■ SET EXERCISE A ■
In the excerpt on defining pass, which of the two states does the function return?
■ SET EXERCISE B ■
From the excerpt on defining pass, print everything from "To use bind" down to "get any others.".

■ EXCERPT TO READ ■
To use bind we need an m. We can either return something or apply the input function to an r and s and repeat the action again, which is nonsense for "passing". We return something.
pass k r s = k r s >>= \((a, f), s', w) -> return ...
We need an a, an s, and a w. We only have one a and no way to get any others.
pass k r s = k r s >>= \((a, f), s', w) -> return (a,...,...)
We have two s es: s and s'. Reverting the state changes of the action is nonsense for "passing", so we return the changed state s'.
pass k r s = k r s >>= \((a, f), s', w) -> return (a,s',...)
There are 4 ways we can get a w: mempty, the w from the result of the action, combining two ws together with <>, or applying the function f to another w. Setting the result to mempty leaves us wondering why the user provided a function f :: w -> w. themselves. Duplicating what was logged with <> is as much nonsense as running an action twice. We should be applying the function f to something.
pass k r s = k r s >>= \((a, f), s', w) -> return (a,s',f ...)
We could apply f to something built from memptys and <>, but if that were the case all of the fs would be equivalent to const ...; the type for it might as well have been a w. We could apply f to some elaborate structure built from w, mempty, <>, and f, but all of those structures could have been defined in f itself if we simply pass it w.
pass k r s = k r s >>= \((a, f), s', w) -> return (a,s',f w)
If we wrap this in its RWSTs again we have
pass m = RWST \r s -> (runRWST k) r s >>= \((a, f), s', w) -> return (a,s',f w)

■ PROVIDED DATA ■
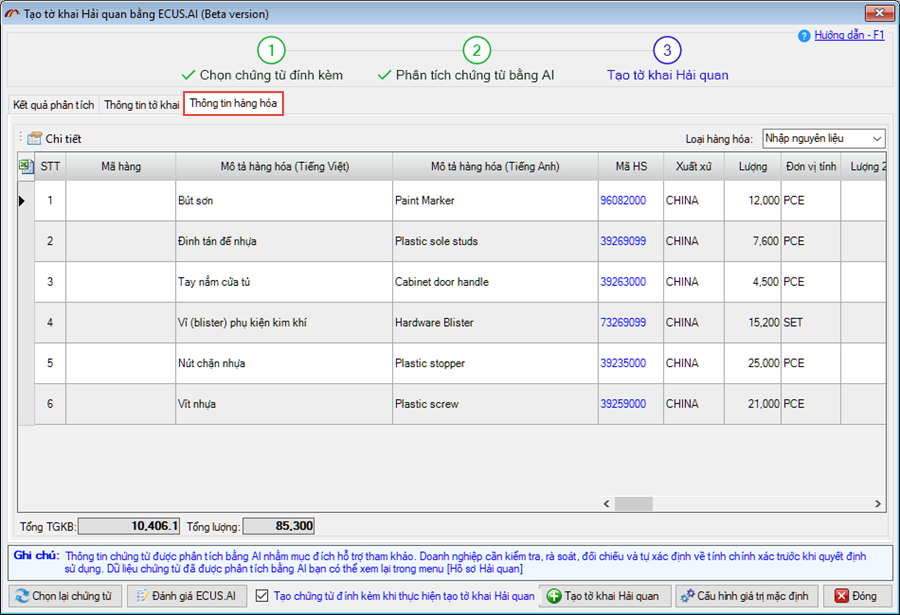Toggle Tạo chứng từ đính kèm checkbox
The image size is (900, 615).
pyautogui.click(x=262, y=596)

■ RIGHT ANSWER A ■
It returns the changed state s'.

■ RIGHT ANSWER B ■
To use bind we need an m. We can either return something or apply the input function to an r and s and repeat the action again, which is nonsense for "passing". We return something.
pass k r s = k r s >>= \((a, f), s', w) -> return ...
We need an a, an s, and a w. We only have one a and no way to get any others.